----- MATERIAL FOR THIS TASK
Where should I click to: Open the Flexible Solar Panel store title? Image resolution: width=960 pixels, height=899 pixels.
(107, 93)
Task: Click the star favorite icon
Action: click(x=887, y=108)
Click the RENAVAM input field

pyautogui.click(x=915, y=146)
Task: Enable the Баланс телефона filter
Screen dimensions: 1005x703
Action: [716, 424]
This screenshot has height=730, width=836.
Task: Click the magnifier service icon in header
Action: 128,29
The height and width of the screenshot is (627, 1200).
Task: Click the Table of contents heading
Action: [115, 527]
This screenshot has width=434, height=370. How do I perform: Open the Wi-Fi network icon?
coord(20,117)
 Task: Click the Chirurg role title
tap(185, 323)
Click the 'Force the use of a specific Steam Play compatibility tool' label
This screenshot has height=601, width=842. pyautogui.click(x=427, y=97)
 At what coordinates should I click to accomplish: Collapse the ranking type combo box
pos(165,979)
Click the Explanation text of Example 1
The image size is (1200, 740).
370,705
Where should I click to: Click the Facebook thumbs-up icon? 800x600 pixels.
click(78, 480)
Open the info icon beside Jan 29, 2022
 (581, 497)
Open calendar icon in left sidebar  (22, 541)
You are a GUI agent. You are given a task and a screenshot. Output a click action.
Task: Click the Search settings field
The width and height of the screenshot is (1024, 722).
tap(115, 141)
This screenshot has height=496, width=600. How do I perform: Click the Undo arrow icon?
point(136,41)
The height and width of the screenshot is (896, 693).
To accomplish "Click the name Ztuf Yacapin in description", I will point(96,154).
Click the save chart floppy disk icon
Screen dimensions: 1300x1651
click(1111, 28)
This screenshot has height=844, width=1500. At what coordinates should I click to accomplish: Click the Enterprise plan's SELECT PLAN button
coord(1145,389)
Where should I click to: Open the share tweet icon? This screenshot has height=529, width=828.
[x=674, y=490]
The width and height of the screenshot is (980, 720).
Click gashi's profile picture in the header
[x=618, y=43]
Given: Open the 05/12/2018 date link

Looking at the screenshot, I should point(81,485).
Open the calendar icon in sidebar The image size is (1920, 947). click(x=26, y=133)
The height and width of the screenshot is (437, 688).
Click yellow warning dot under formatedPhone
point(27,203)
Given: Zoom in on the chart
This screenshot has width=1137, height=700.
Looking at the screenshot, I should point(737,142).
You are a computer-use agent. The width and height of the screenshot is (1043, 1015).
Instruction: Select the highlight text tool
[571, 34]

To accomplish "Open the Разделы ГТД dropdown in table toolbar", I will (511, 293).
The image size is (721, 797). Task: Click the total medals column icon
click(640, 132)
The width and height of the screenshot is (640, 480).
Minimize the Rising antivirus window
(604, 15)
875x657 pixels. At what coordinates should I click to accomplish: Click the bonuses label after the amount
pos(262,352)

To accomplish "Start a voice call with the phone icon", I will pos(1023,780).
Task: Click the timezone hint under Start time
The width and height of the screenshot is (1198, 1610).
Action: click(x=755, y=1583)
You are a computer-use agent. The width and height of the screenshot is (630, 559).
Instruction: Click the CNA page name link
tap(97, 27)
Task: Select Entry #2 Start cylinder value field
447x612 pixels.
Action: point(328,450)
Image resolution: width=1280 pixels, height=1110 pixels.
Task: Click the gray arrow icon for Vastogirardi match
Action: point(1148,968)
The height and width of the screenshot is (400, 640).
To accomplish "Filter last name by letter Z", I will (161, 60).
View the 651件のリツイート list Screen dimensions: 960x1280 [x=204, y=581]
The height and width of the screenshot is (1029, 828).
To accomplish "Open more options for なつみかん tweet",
----------
DIRECTIONS FOR THIS TASK: Scan the material above for "sidebar". Copy every line where it appears.

OUTPUT BELOW:
Open calendar icon in left sidebar  (22, 541)
Open the calendar icon in sidebar The image size is (1920, 947). click(x=26, y=133)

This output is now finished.